What you should do:
Restate word for word the lines of the entries below, starting with the line that holds "Where should I click to: Click" and ending with the line that holds "Collapse the side panel with back chevron", and no others.

Record extracts:
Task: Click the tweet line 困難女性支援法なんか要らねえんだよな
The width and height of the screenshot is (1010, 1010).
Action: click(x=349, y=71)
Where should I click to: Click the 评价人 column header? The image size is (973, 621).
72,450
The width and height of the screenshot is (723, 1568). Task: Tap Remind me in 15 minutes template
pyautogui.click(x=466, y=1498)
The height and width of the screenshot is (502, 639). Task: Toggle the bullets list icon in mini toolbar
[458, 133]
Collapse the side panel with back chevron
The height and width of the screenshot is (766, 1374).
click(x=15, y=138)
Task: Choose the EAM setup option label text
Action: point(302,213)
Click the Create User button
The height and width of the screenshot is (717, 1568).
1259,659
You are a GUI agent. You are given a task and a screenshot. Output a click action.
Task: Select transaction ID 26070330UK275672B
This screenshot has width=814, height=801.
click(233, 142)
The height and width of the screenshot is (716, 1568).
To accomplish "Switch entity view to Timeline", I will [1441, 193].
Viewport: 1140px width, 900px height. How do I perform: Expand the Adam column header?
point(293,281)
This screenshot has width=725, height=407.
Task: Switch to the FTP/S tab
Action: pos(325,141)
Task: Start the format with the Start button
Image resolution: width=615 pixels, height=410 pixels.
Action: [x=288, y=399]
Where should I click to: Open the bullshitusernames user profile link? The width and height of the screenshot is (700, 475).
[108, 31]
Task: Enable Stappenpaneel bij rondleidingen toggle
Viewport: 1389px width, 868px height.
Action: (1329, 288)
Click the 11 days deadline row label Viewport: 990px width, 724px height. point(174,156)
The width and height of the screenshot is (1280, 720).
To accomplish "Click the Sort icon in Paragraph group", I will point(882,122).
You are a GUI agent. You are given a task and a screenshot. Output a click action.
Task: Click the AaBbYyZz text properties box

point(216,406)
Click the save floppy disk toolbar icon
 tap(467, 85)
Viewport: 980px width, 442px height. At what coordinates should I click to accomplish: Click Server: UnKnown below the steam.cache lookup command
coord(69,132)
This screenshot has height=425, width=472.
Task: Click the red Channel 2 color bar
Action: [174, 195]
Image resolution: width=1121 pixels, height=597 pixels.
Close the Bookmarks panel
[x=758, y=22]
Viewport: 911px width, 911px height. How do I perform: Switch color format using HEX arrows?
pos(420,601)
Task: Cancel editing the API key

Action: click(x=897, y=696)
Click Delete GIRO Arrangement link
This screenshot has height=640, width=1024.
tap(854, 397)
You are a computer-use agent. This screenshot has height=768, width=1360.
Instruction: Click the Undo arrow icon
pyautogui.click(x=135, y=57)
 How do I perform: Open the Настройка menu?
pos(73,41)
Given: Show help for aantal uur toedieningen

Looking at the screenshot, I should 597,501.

Answer for the task:
Where should I click to: Click the 评价人 column header? The image size is (973, 621).
72,450
The width and height of the screenshot is (723, 1568). Task: Tap Remind me in 15 minutes template
pyautogui.click(x=466, y=1498)
The height and width of the screenshot is (502, 639). Task: Toggle the bullets list icon in mini toolbar
[458, 133]
Collapse the side panel with back chevron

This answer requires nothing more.